→ **Exercise directions**: The material below holds pictures; leave them out, and copy exactly, and only, the lines from the one with "Viewport: 583px width, 569px height." through the last.

→ **Given data**:
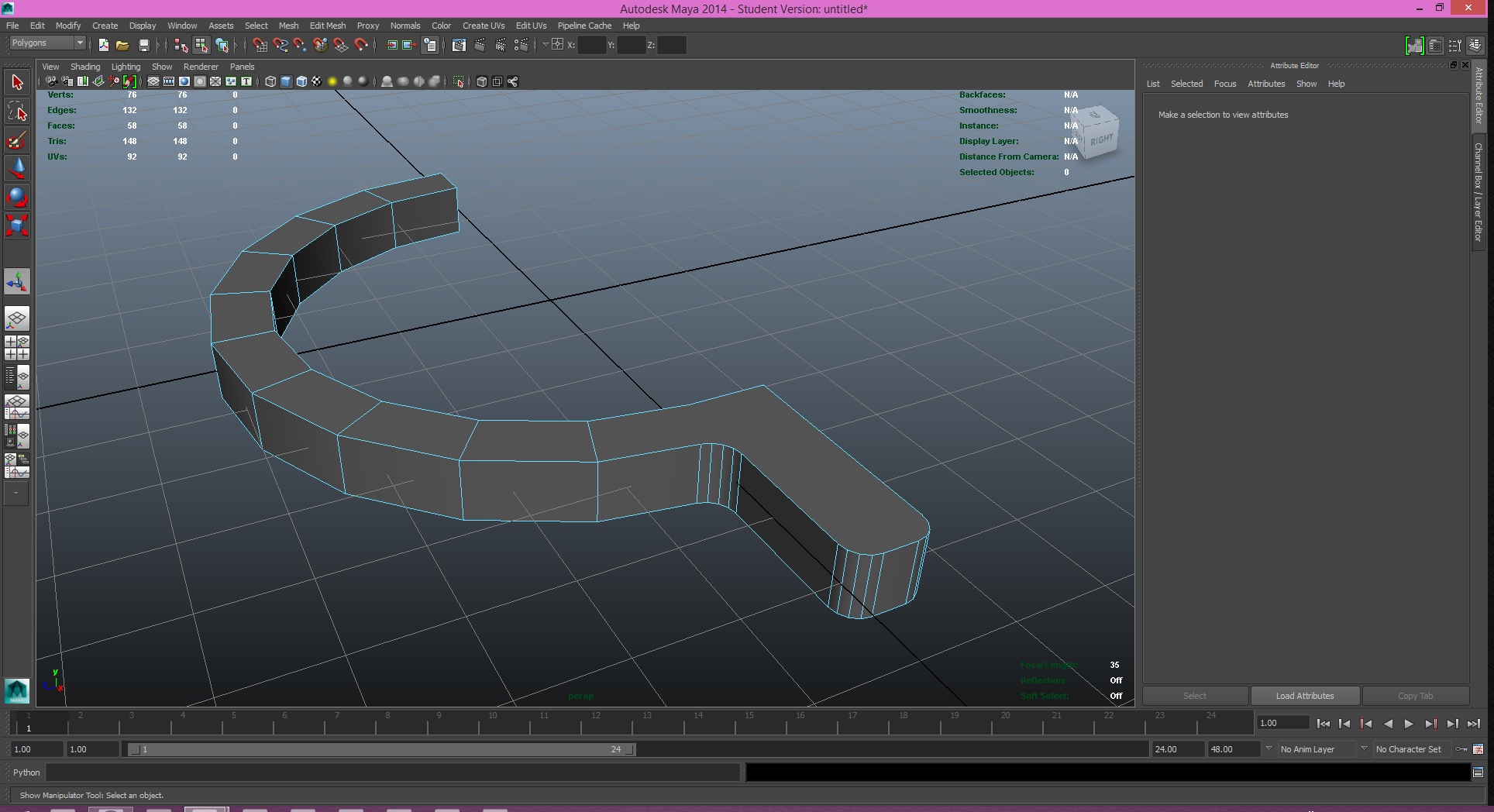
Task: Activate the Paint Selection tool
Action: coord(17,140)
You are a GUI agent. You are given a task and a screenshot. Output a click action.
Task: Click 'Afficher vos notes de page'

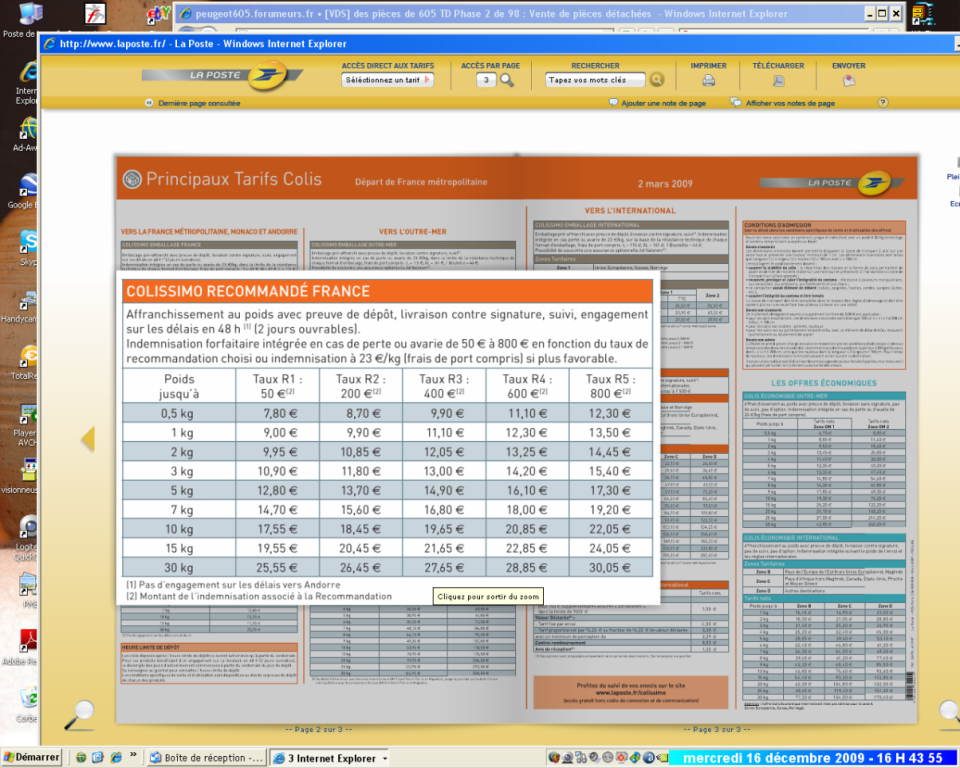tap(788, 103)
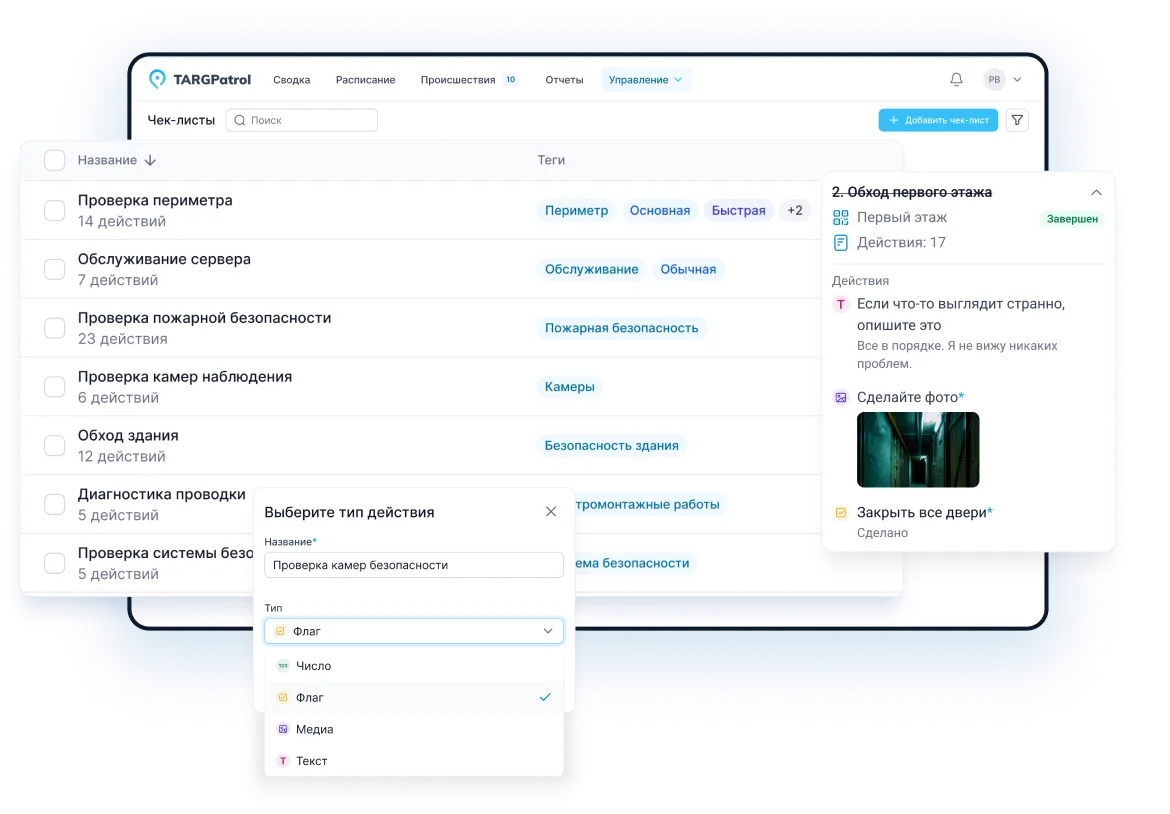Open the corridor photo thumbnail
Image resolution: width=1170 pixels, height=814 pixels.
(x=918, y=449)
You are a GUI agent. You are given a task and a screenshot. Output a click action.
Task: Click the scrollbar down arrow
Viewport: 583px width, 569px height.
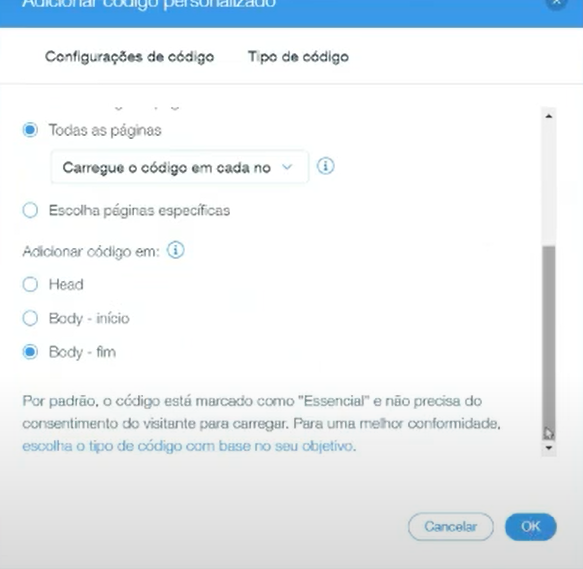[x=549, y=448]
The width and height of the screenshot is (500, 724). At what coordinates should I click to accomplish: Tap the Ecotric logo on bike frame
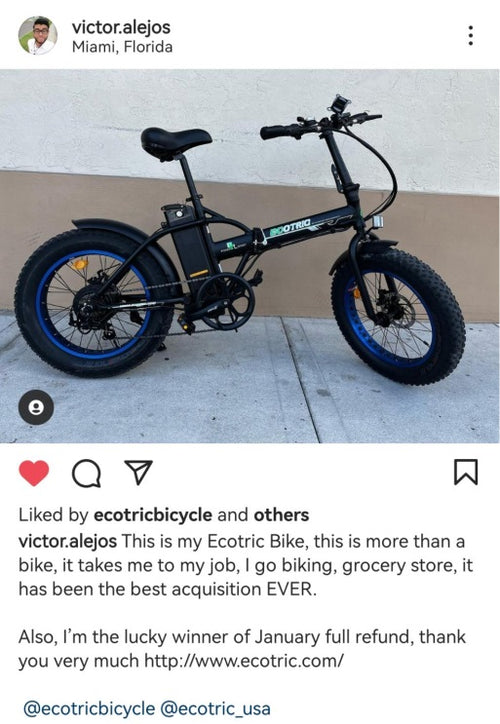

→ **Final answer**:
Viewport: 583px width, 569px height.
[x=549, y=448]
The width and height of the screenshot is (500, 724). At what coordinates should I click to accomplish: Tap the Ecotric logo on bike frame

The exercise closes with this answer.